An Interview With: Shahnaz Bokhari: Pakistani Activist Against Violence Against Women

Off Our Backs, Mar/Apr 2004 by Mantilla, Karla, Osborn, Corie

Shahnaz Bokhari is the founder of the Progressive Women's Association (PWA) in Pakistan and has been helping women victims of social and domestic violence who have been subjected to rape, incest, burning by fire or acid, battering and karo kari (honor killings) since 1986. She has done this mostly out of her own home in Islamabad. In 1999 she converted her family home in Rawalpindi into Pakistan's first shelter home.

Bokhari was arrested and charged with "abetting adultery" in 2000 by the former husband of a female victim who left the shelter unaccompanied by a male relative. She was acquitted of the charges in February 2003. Following are excerpts from an interview that off our backs collective member Karla Mantilla and intern Corie Osborn conducted with Bokhari this past October.

oob: How did you get started doing this kind of work?

Bokhari: I started working on women's rights in 1986, after observing how 90 percent of the female population is deprived of even the most basic human rights. I met women who had been thrown out of their house by their husbands or families and deprived of basic livelihood and survival. Often their children were snatched away, and in the cases where the women retained their children, the children were also deprived of food and shelter. In Pakistan, 95 percent of women are illiterate and unskilled, so when these things happen, they are in danger of starving to death.

Working on a case-by-case basis, we have followed 15,000 cases since 1987. We work at the grassroots level, individually guiding those women in desperate need of assistance, by providing practical assistance in police stations, the court system and medical intervention to victims of violence.

oob: When did you become more involved with issues of violence against women?

Bokhari: In March of 1994, I started taking on cases where women's noses or hands were chopped off, bones were broken, or they were burnt by acid or kerosene oil. The first case of critical physical violence in which I became involved was that of a woman named Zainab. Her husband-who was a religious priest and preached in the mosque five times a day-inserted an iron rod in her private parts and passed an electrical current through it. The current left her almost dead.

We went to the hospital and saw her, and I fainted when I saw her for the first time. We followed it through all the courts of Pakistan and got her husband convicted for thirty-one years. But-there is a very big but to it: the highest court slashed his punishment so that he was to serve only ten years. Then he was pardoned by the thenpresident of Pakistan so that last year he got out of jail! We stood on the streets demanding and demonstrating but he was still released.

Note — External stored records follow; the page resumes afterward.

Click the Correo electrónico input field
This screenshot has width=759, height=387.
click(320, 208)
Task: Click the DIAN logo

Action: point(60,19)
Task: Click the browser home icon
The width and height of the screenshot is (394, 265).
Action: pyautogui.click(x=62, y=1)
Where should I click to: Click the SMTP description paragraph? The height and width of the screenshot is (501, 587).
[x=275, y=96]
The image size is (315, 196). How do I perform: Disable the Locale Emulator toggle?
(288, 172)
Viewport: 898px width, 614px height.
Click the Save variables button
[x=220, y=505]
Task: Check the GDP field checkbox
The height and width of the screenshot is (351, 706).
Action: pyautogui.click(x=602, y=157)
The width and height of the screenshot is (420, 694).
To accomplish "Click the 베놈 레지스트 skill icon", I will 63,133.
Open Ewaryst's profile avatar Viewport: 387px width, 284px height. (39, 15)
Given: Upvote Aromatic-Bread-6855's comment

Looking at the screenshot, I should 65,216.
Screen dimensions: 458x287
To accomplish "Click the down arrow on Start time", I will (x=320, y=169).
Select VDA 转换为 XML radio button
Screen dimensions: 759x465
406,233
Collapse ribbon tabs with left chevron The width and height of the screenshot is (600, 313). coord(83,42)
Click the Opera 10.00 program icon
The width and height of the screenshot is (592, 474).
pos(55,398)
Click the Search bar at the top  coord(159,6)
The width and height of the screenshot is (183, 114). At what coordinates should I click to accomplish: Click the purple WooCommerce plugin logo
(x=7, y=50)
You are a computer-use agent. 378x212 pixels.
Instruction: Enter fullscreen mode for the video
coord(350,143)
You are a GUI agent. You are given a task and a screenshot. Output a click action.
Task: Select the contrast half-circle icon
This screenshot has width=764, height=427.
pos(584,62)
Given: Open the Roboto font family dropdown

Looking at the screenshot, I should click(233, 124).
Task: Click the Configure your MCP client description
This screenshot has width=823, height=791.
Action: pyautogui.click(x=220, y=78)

Over the years I have begged my friends and philanthropists for help. I have begged my doctor friends to take care of certain cases and my lawyer friends to follow these cases in the courts and the justice system. Thanks to all of them and the media for addressing the issue, today violence against women is one of the major issues of the country.

oob: And your organization is all volunteer?

Bokhari: It is all volunteer.

oob: How do people respond to you in Pakistan?

Bokhari: Twenty years back it was very difficult. People always wanted to know: Why am I interested? Am I related to the woman? Why am I bothered?

There were different reactions to my commitment to the women in our society. Some thought I was washing the dirty linens in public, first in the national media and now in front of the international media. They said, "She's bringing all of our bad issues out internationally and she's bringing shame to Pakistan. She's saying that the men are beasts in this country."

I replied, "Yes, I'm highlighting the violence men have committed. I'm showing the women whom you have struck and the women whom you have burnt with acid in front of the media! But tell me, what have you done? Have you passed some sort of legislation? Have you made some sort of burn center? No, there are no burn centers, there are no women's support centers! There is no legal status for women!"

Then there is the class of fundamentalists who say I am destroying the family and cultural traditions-that we are just westernized women and that we have vested interests. I keep asking them what my vested interests would be! After 18 years, I am still working at my own dining room table!

oob: Have you received any recognition for your work?

Bokhari: I have been well-honored in the international community. I have been featured in documentaries by National Geographic and the BBC, MBC, Al-jazeera TV, CNN, and on Australian and Dutch TV.

I have been lucky to receive so much attention from the media. They have accompanied me on visits to burned women in the hospitals. We have always been in the press, highlighting the issues of violence-how the women were burned and what happened to them afterwards. There is persistent follow-up for each case, because if one day the case is in the media and the second day it's not, you lose the interest of the people. We've been keeping up political pressure through the help of the media and the readers, but to keep their interest alive in violence cases, this constant follow up is desperately required.